Artikel 2 Zittingsdagen

1. De gewone terechtzittingen van de kamers in de vier sectoren van het gerechtshof kunnen worden gehouden op alle werkdagen van de week.

2. Behoudens bijzondere omstandigheden, zullen geen terechtzittingen worden gehouden op nieuwjaarsdag, de christelijke tweede paas- en pinksterdag, de beide kerstdagen, hemelvaartsdag, de dag waarop de verjaardag des Konings wordt gevierd en bevrijdingsdag (5 mei).

Artikel 3 Aanvang van de zittingen

1. De meervoudige terechtzittingen in civiele, belasting- en strafzaken vangen in het algemeen aan om 09.30 uur.

2. De voorzitters van de diverse kamers zijn bevoegd, indien nodig, terechtzittingen op een ander tijdstip dan bovenvermeld te doen aanvangen.

3. Behandeling van zaken door enkelvoudige kamers geschiedt op telkens door de leden van die kamers te bepalen dag en uur.

4. De algemene rolzitting voor civiele zaken vindt plaats op dinsdag om 09.30 uur, met dien verstande, dat op alle overige zittingsdagen bijzondere rolzittingen kunnen plaatsvinden.

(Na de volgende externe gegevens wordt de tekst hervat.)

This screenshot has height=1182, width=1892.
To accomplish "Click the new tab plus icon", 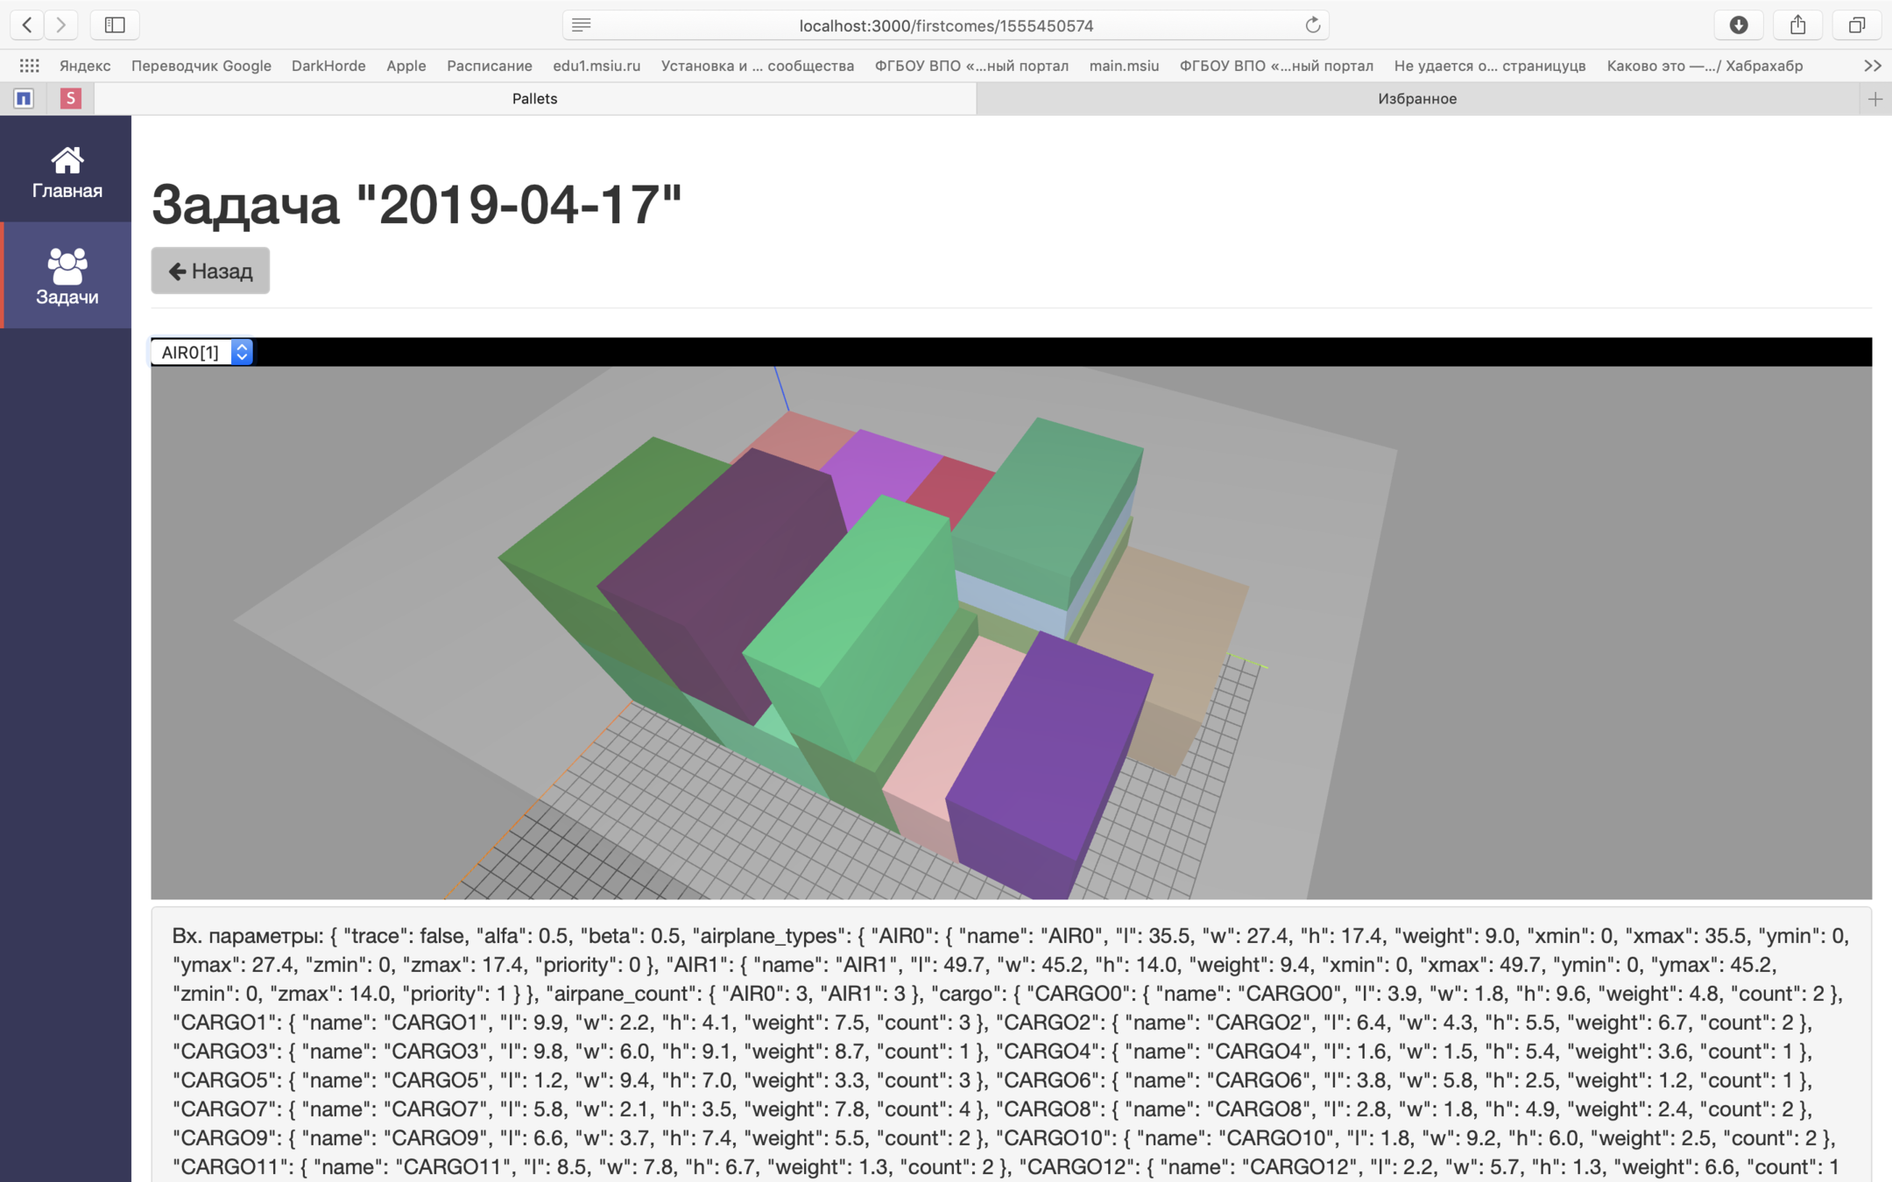I will [1874, 99].
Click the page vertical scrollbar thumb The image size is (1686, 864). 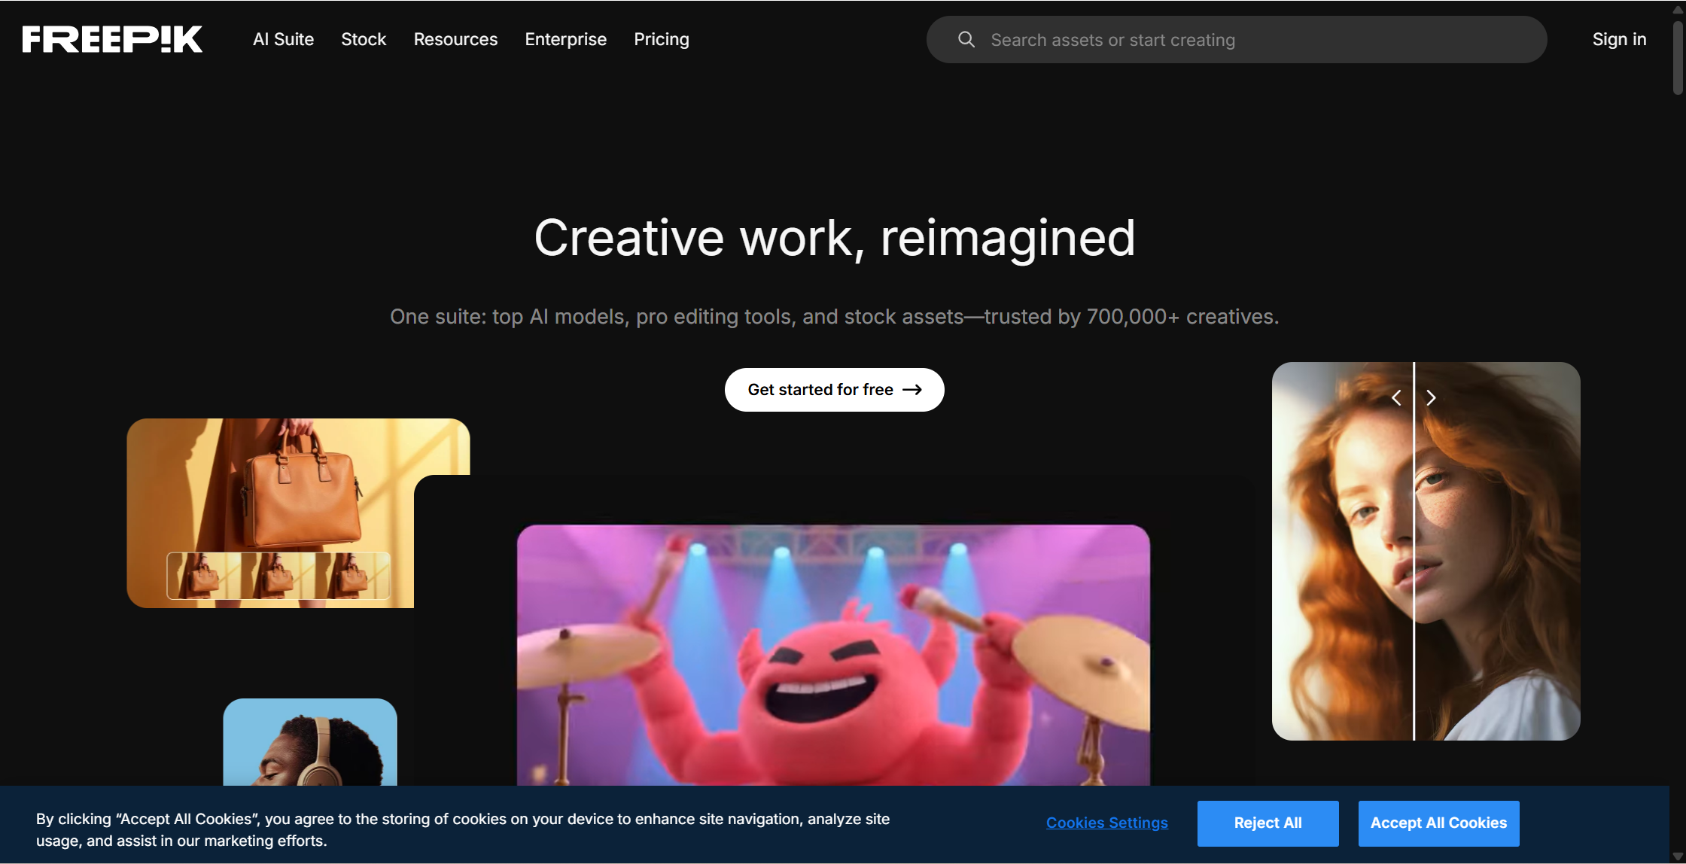pyautogui.click(x=1678, y=56)
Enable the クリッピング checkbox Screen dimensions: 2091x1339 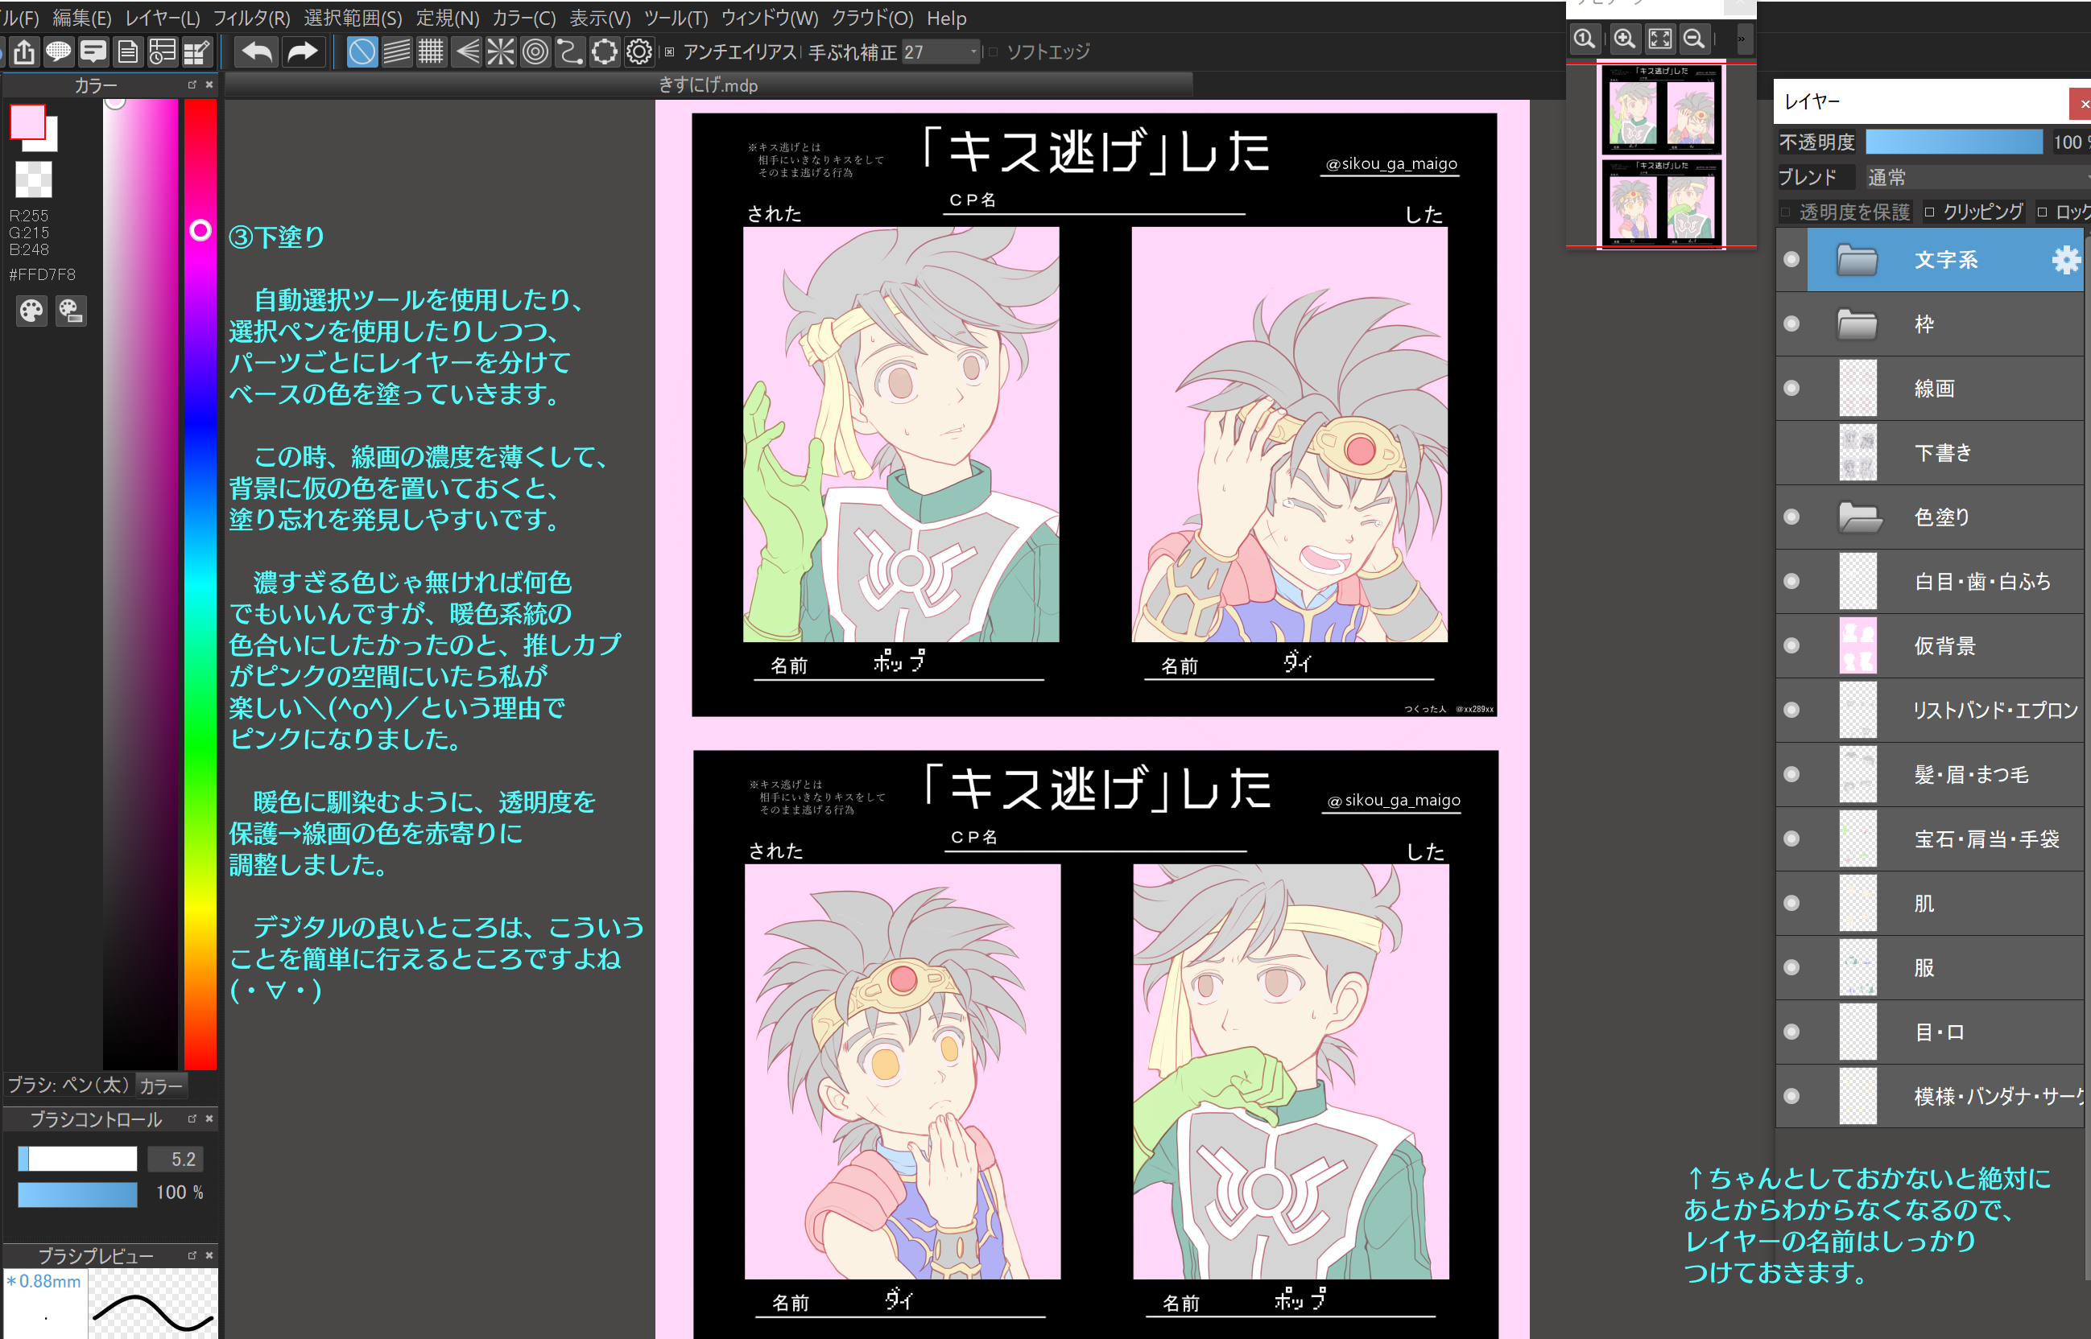[x=1929, y=212]
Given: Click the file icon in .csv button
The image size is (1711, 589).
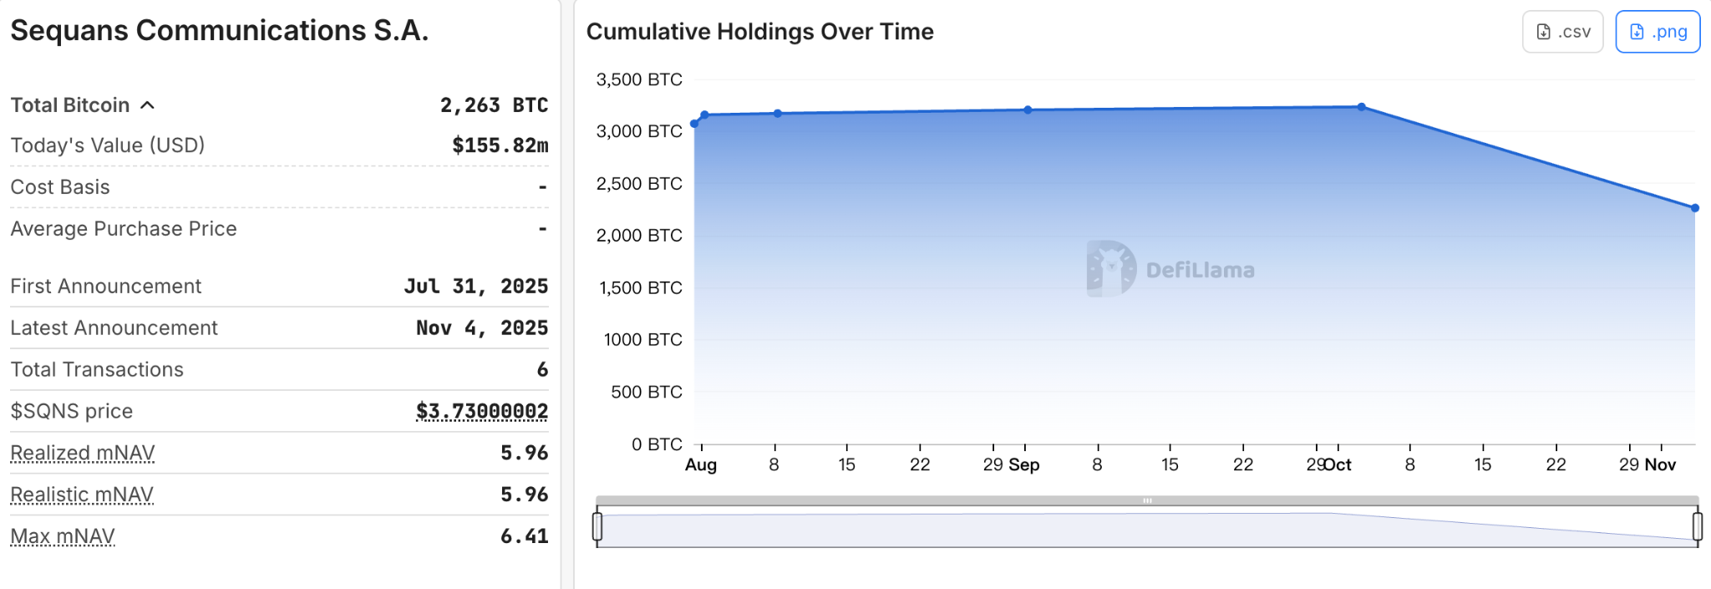Looking at the screenshot, I should 1544,32.
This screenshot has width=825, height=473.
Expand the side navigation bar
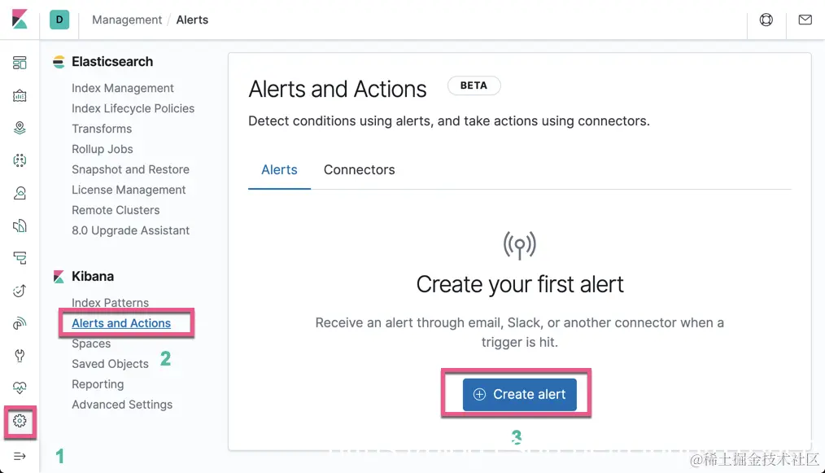(20, 456)
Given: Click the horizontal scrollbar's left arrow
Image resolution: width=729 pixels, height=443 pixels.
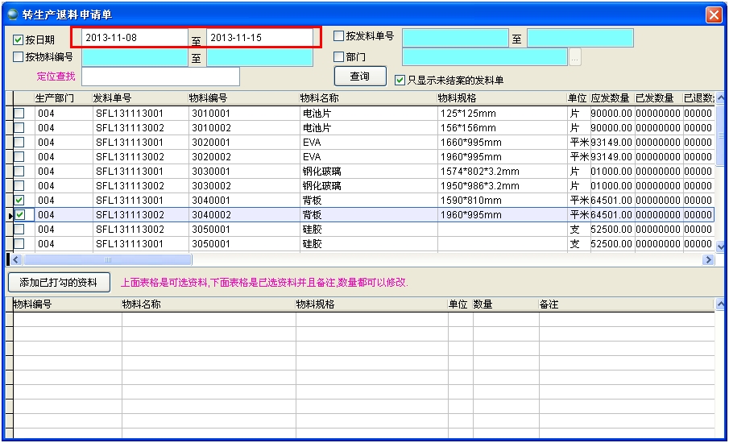Looking at the screenshot, I should 16,259.
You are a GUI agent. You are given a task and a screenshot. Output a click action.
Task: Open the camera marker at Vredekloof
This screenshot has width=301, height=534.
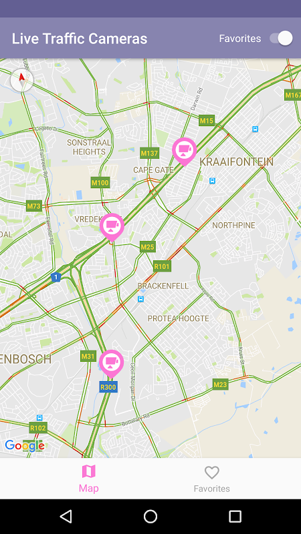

5. Behandeling van zaken in raadkamer, getuigenverhoren, comparities van partijen en verder buiten de gewone openbare terechtzittingen vallende verrichtingen, voor zover niet plaatsvindend ten overstaan van een raadsheer-commissaris, vinden plaats op telkens door de voorzitter van de betreffende kamer te bepalen dag en uur.

Artikel 4 Plaats van de zittingen

1. De terechtzittingen in de hoofdplaats 's-Hertogenbosch vinden plaats in het gerechtsgebouw te 's-Hertogenbosch.

2. Het bestuur kan, met inachtneming van het bepaalde in artikel 59 lid 8 Wet RO, bepalen dat in een zaak de terechtzitting zal worden gehouden op andere locatie in de hoofdplaats 's-Hertogenbosch, buiten de hoofdplaats 's-Hertogenbosch of buiten het ressort 's-Hertogenbosch, indien dit noodzakelijk is in verband met de veiligheid van personen.

3. De terechtzittingen van een van de belastingkamers en van de economische kamer kunnen ook plaatsvinden op een van de krachtens de wet aangewezen nevenzittingsplaatsen in het ressort, naargelang de sectorvoorzitter van de betreffende sector zal bepalen.

4. De terechtzittingen die bij gelegenheid van een plaatsopneming, bezichtiging, een comparitie, een getuigenverhoor en dergelijke plaatsvinden, kunnen ook buiten de hoofdplaats 's-Hertogenbosch of buiten de nevenzittingsplaats worden gehouden.

Dit bijzonder reglement treedt in werking op 1 januari 2002.